FYI.

This story is over 5 years old.

Corse

Affrontements à Corte : interview du leader de la manifestation

De jeunes militants indépendantistes ont mis le feu à deux camions militaires dans la ville insulaire de Corte, en marge d’une manifestation contre le « racisme anti-corse ». VICE News a interviewé le leader de la marche.
Image via Flickr / Arnaud Abadie

De violents affrontements ont opposé mercredi de jeunes indépendantistes corses à des gendarmes mobiles à Corte, au centre de l'île, une région française au statut administratif spécial au large des côtes italiennes en Méditerranée. Ces violences se sont produites en marge d'une manifestation indépendantiste mobilisée contre le « racisme anti-corse » et le « déni de démocratie de l'État français », selon les termes des manifestants.

Publicité

Dumane in Corti à 2 ore, Manifestazione 'u Populu Corsu camperà' — CORSICA LIBERA (@CORSICA_LIBERA)2 Décembre 2014

Le site internet de la radio corse Alta frequenza rapporte que ce seraient près de 500 jeunes qui auraient répondu à l'appel de la Ghjuventù Indipendentista, (jeunesse indépendantiste), une association politique de défense de la culture corse, créée en 1999, reformée en 2009. Les manifestants ont scandé des slogans indépendantistes en langue corse, comme « A nostra terra ùn hè à vende » (Notre terre n'est pas à vendre) , ou « Statu francese assassinu » (État français, assassin).

Contacté par VICE News, le sous-préfet de Corte, Dominique Schuffenecker, a dit que de 250 à 300 personnes étaient présentes pendant la manifestation, et que deux gendarmes avaient été blessés lors des échauffourées qui ont suivi.

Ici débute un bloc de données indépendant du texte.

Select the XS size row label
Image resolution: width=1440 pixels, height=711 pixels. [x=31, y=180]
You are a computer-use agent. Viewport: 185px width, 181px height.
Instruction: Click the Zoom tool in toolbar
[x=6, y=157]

Des sources nous ont indiqué que malgré plusieurs tentatives, les forces de l'ordre n'ont pu procéder à aucune interpellation.

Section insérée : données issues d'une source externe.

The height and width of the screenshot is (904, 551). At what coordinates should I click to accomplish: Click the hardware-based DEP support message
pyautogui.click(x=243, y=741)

Document: la manifestation à Corte dégénère par corse-matin

Armés de pierres et de cocktails Molotov, des militants ont fait brûler des tas de pneus et sont parvenus à incendier deux camions militaires qui barraient la rue principale de Corte, le cours Paoli. Le feu qui a attaqué les camions a été éteint par les gendarmes. Malgré une charge des forces de l'ordre, les affrontements ont duré deux heures.Le Monde rapporte que les vitres blindées d'une agence bancaire ont été brisées par des manifestants.

Publicité

— France 3 Corse (@FTViaStella)3 Décembre 2014

— Corse-Matin (@Corse_Matin)3 Décembre 2014

Cette manifestation faisait suite à plusieurs blocus de lycées organisés à travers la Corse mardi et mercredi par la Ghjuventù Indipendentista. VICE News a interviewé Petru Vesperini, président de cette association politique et étudiant à l'université de Corte. Pour lui, ces débordements expriment le ras-le-bol de la jeunesse corse.

« Nous avons lancé un appel global à la jeunesse corse. Nous avons appelé à manifester contre la situation actuelle en Corse, c'est-à-dire les vagues de répression démesurées, le racisme anti-corse, et le déni de démocratie du gouvernement français. »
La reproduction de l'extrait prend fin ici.